D. Faktor Penyebab Gangguan Perilaku.


1. Faktor-faktor psikobiologik.
a) Riwayat genetika keluarga yang terjadi pada kasus retardasi mental, autisme,
skizofrenia kanak-kanak, gangguan perilaku, gangguan bipolar, dan gangguan
ansietas atau kecemasan.
b) Struktur otak yang tidak normal. Penelitian menemukan adanya abnormalitas
struktur otak dan perubahan neurotransmitter pada pasien yang menderita
autisme, skizofrenia kanak-kanak, dan ADHD.
c) Pengaruh pranatal, seperti infeksi pada saat di kandungan ibu, kurangnya
perawatan pada masa bayi dalam kandungan, dan ibu yang menyalahgunakan zat,
semuanya dapat menyebabkan perkembangan saraf yang abnormal yang berkaitan
dengan gangguan jiwa. Trauma kelahiran yang berhubungan dengan
berkurangnya suplai oksigen pada janin saat dalam kandungan yang sangat
signifikan dan menyebabkan terjadinya retardasi mental dan gangguan
perkembangan saraf lainnya.
d) Penyakit kronis atau kecacatan dapat menyebabkan kesulitan koping bagi anak.
2. Dinamika keluarga.
a) Penganiayaan anak. Anak yang terus-menerus dianiaya pada masa kanak-kanak
awal, perkembangan otaknya menjadi terhambat (terutama otak kiri).
Penganiayaan dan efeknya pada perkembangan otak berkaitan dengan berbagai
masalah psikologis, seperti depresi, masalah memori, kesulitan belajar,
impulsivitas, dan kesulitan dalam membina hubungan (Glod, 1998).

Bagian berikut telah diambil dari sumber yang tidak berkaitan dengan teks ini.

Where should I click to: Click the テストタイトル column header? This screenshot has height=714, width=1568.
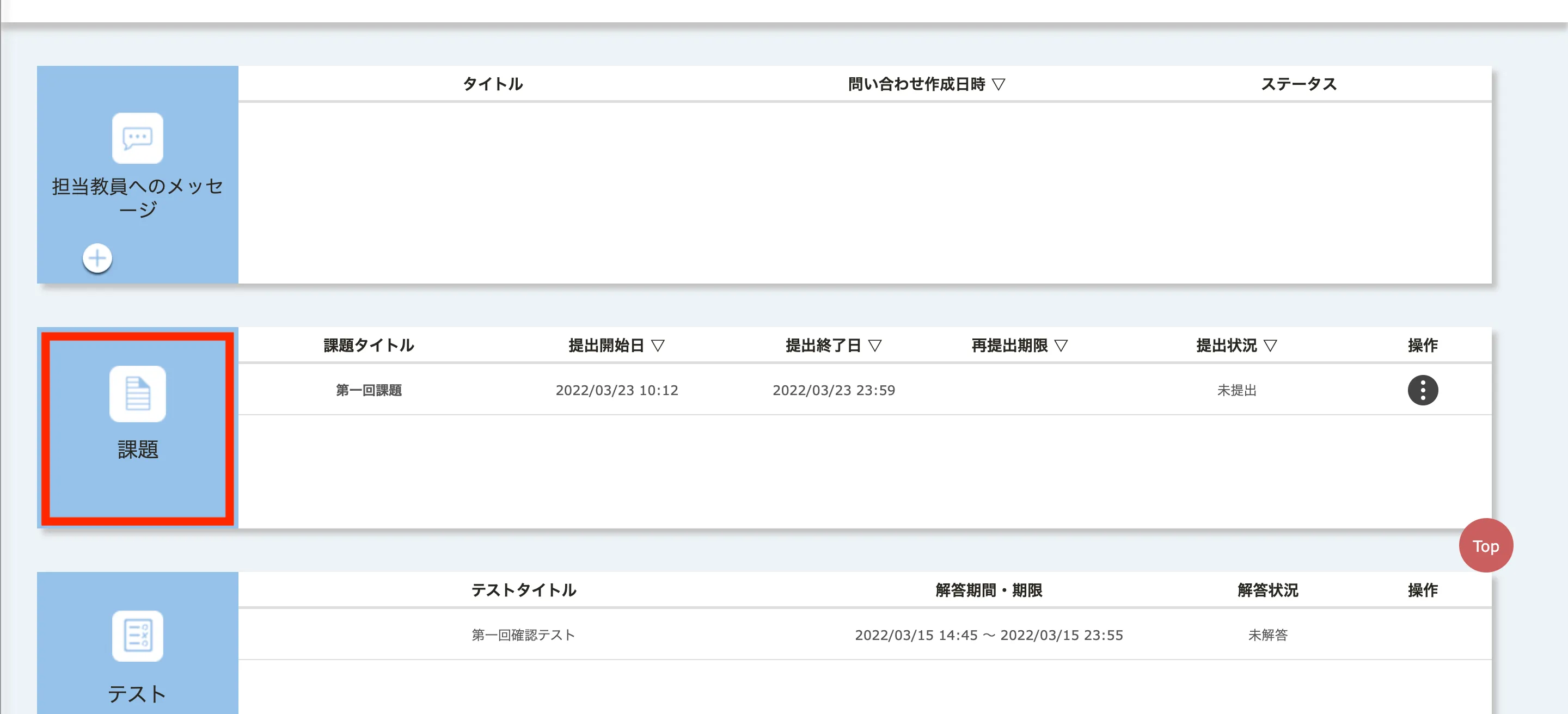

Disfungsi sistem keluarga (misal kurangnya sifat pengasuhan orang tua pada
anak, komunikasi yang buruk) disertai dengan keterampilan koping yang tidak
baik antar anggota keluarga dan model peran yang buruk dari orang tua. Sehingga
menyebabkan gangguan pada perkembangan anak dan remaja.

3. Faktor lingkungan.
a) Perawatan pranatal yang buruk, nutrisi yang buruk, dan kurang terpenuhinya
kebutuhan akibat pendapatan yang tidak mencukupi dapat memberi pengaruh
buruk pada pertumbuhan dan perkembangan normal anak.
b) Budaya keluarga.

Perilaku orang tua yang secara dramatis berbeda dengan budaya sekitar dapat
mengakibatkan kurang diterimanya anak-anak oleh teman sebaya dan masalah
psikologik.

4. Faktor penyebab gangguan perilaku pada anak adalah sebagai berikut :


a) Memanjakan anak secara berlebihan.
b) Ada bayi yang baru lahir di keluarganya.
c) Iklim keluarga yang begitu kejam, biasa terdengar dan terjadi suara makian,
cacian dan pemukulan
d) Tidak memberikan kebebasan yang cukup dalam bergerak, bermain, dan
mengungkapkan sesuatu pada anak.
e) Kurang perhatian orang tua karena sibuk bekerja di luar rumah atau karena
sibuk dengan pekerjaan sehari-hari.
f) Suka mengikuti perilaku anak-anak lain seusianya.

E. Jenis – Jenis Gangguan Perilaku.


1. Jenis – jenis Gangguan Perilaku Pada Anak
a) Attention Deficit Hyperactivity Disorder (ADHD)
 Hiperaktifitas
Adalah perilaku yang memperlihatkan gerakan yang berlebihan, tanpa tujuan,
dan sukar untuk memperhatikan. Umumnya mereka tidak bisa diam dan
bersikap semaunya. Aktivitas yang berlebihan dapat dilihat dari gerak kaki,
tangan, mata, dan kepalanya terus bergerak tanpa tujuan yang jelas.
 Impulsivitas
Adalah pola tingkah laku yang tiba-tiba, tanpa difikir terlebih dahulu, dan
bertindak sesuai implus yang meggerakannya. Dalam perkataan lain anak
bertindak menurut garak hati atau drongan sesaat. Tindakan ini seolah-olah
tidakmemperhitungkan konsekuensi dari tindakannya, sebetulnya anak tersebut
sadar akan konsekuensi negatif dari perbuatannya, akan tetapi ia tidak dapat
melawannya.

Gejala prilaku ADHD :

a) Sering mendapat kesulitan untuk tetap memperhatikan tugas atan permainan.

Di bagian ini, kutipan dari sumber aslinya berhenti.